ここでは、同書の出版記念パーティーが広州華僑博物館で開催されたこと。また同書が「世界5大陸、41カ国、67の」中華街を紹介することで、中国人の海外旅行のみならず、留学やビジネス、投資にとって貴重な情報を提供していると解説しています。

内容をざっと見てみましょうか。

まず「前言」で、今日の中国人にとっての「唐人街(中華街)」の位置付けについて以下の6つのポイントを挙げています。

①在外華人の出国の第一ステージ
②在外華人と中国本土人の連帯の絆
③華人文化の全世界的橋梁
④在外華人の愛国主義温床
⑤外国人のための中国文化理解の窓口
⑥在外華人の社会、経済、文化の中心

ちょっと気になる文言(「④在外華人の愛国主義温床」)も含まれていますが、同書は海外に点在する中華街をポジティブな存在として捉え直そうとしていることがわかります。華人の経済的、社会的、文化的な活動が海外で展開していくための拠点として位置付けようとしているのです。
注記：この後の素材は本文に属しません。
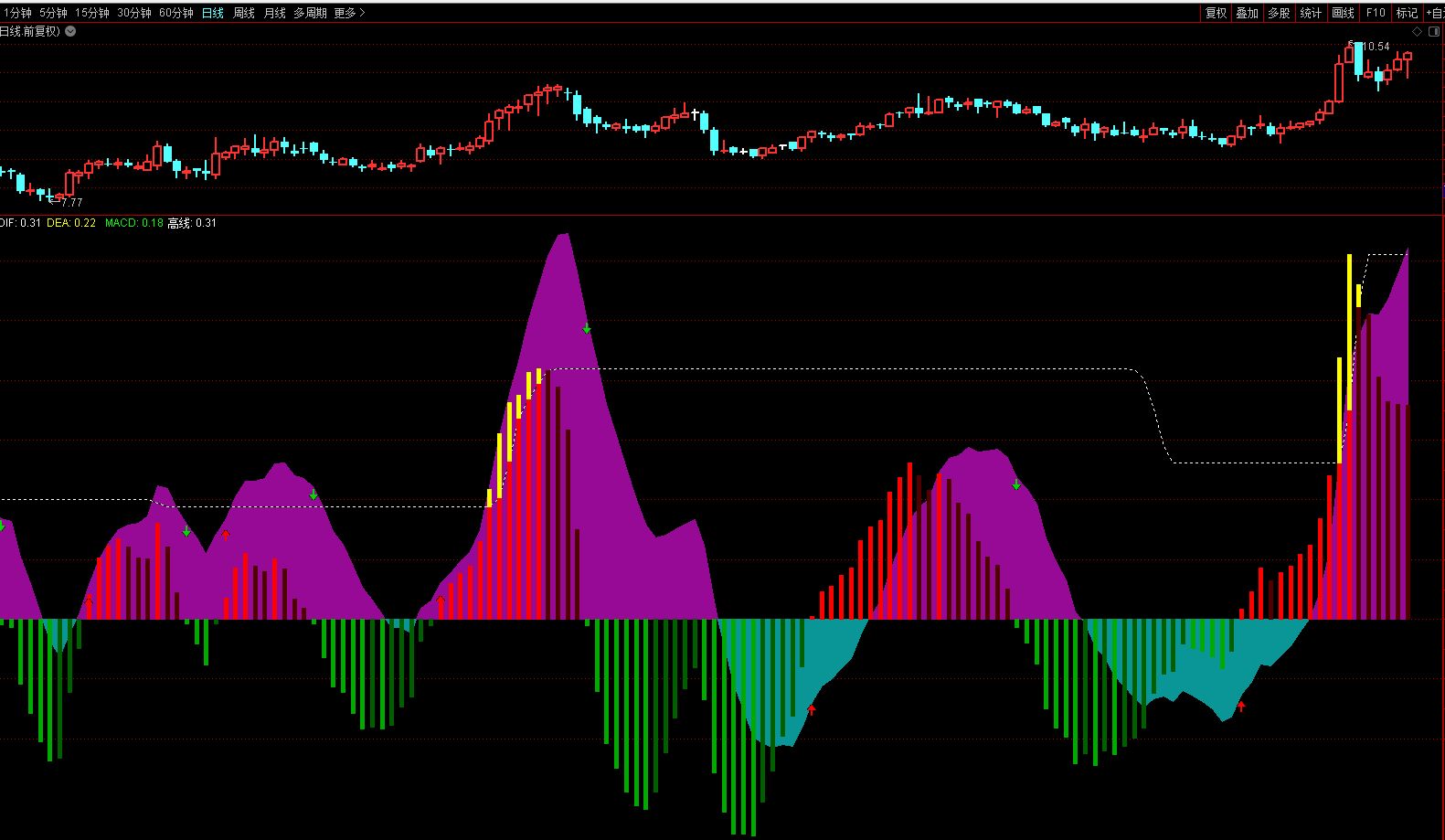This screenshot has height=840, width=1445.
Task: Click the 统计 statistics button
Action: [x=1311, y=13]
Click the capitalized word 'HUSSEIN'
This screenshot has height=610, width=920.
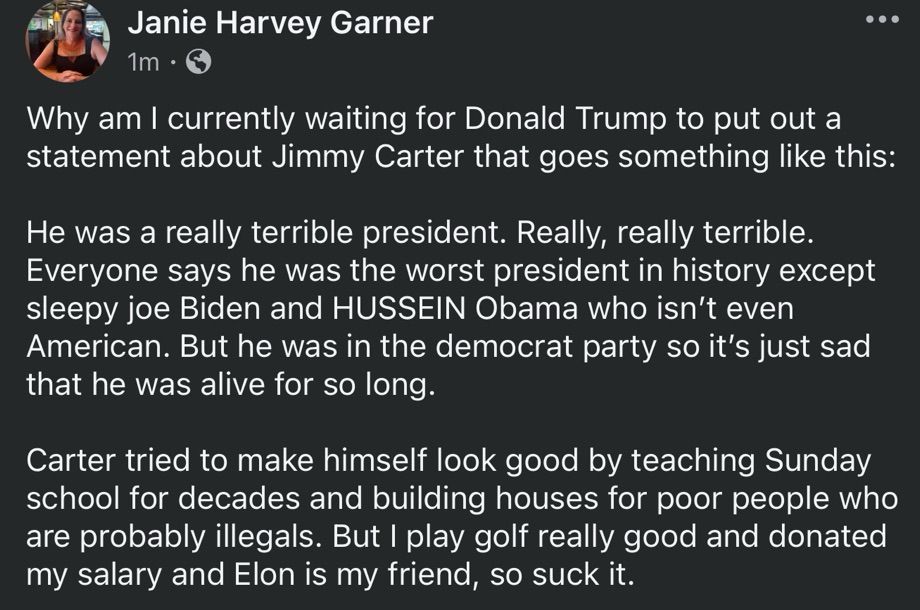tap(399, 309)
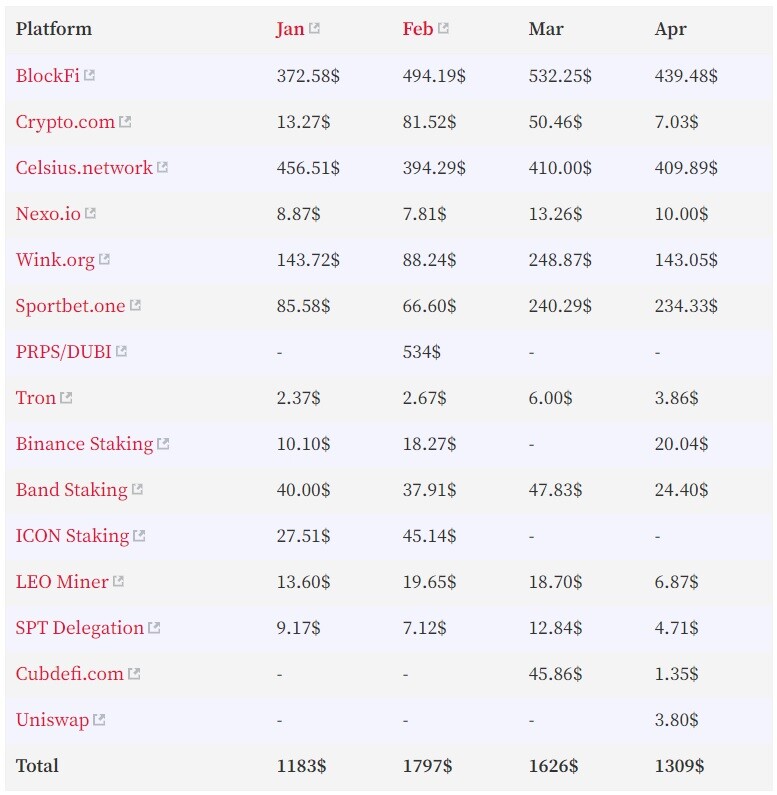Screen dimensions: 777x795
Task: Click external link icon beside Crypto.com
Action: pos(125,121)
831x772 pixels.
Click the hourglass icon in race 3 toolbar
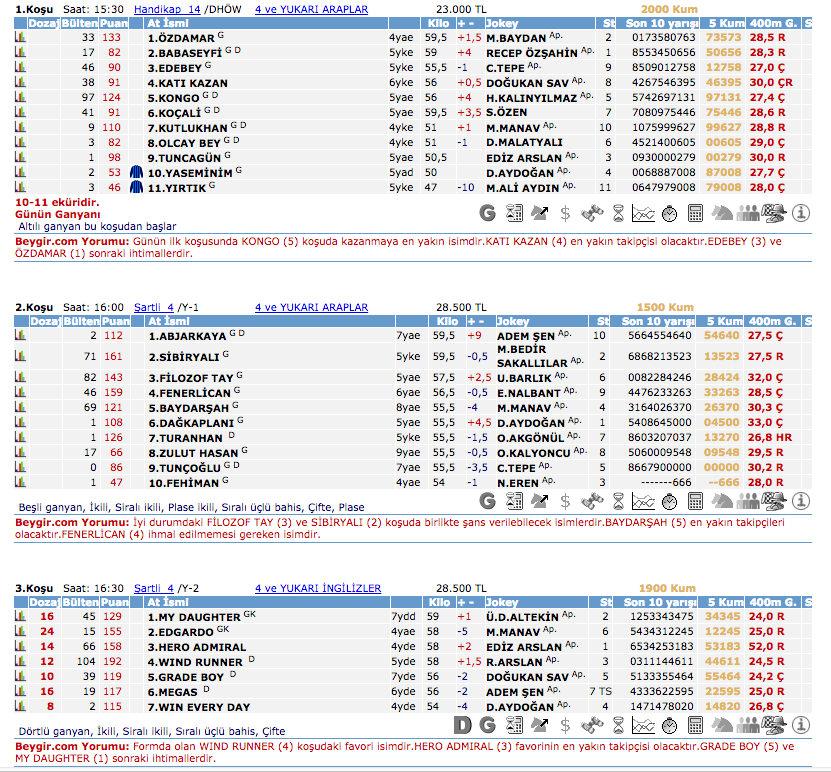pos(618,725)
しかし、それにはちょっと違和感があります。もともと中華街とは、早い時期では14、15世紀頃、中国本土の政変や自然災害などから国を逃れた人たちがたどりついた先に形成されたものでした。また、19世紀のアヘン戦争以降は、労働者として太平洋を渡り、北米や日本へ渡ってきた人たちがつくったコミュニティでもあります。それは、在外華人のネガティブな歴史そのもののはずです。

おそらく、彼らはこう思っているのでしょう。いまはもうそんな時代ではない。新時代の中華街とは、興隆する今日の中国人の海外発展のためにあるのだと。

同書には、他にも気になるところがあります。

たとえば、日本の中華街として横浜、神戸、長崎だけでなく、「東京中華街」が挙げられていることです。

いつのまに東京に中華街が? そう思うかもしれませんが、「东京唐人街:中国人的“银座”(東京の中華街:中国人の銀座)」と題されたページがあり、1980年代以降、多くの中国本土の学生が日本に留学し、その後日本で就職したこと。池袋駅北口の周辺に多くの中国人経営の料理店があることなどが書かれています。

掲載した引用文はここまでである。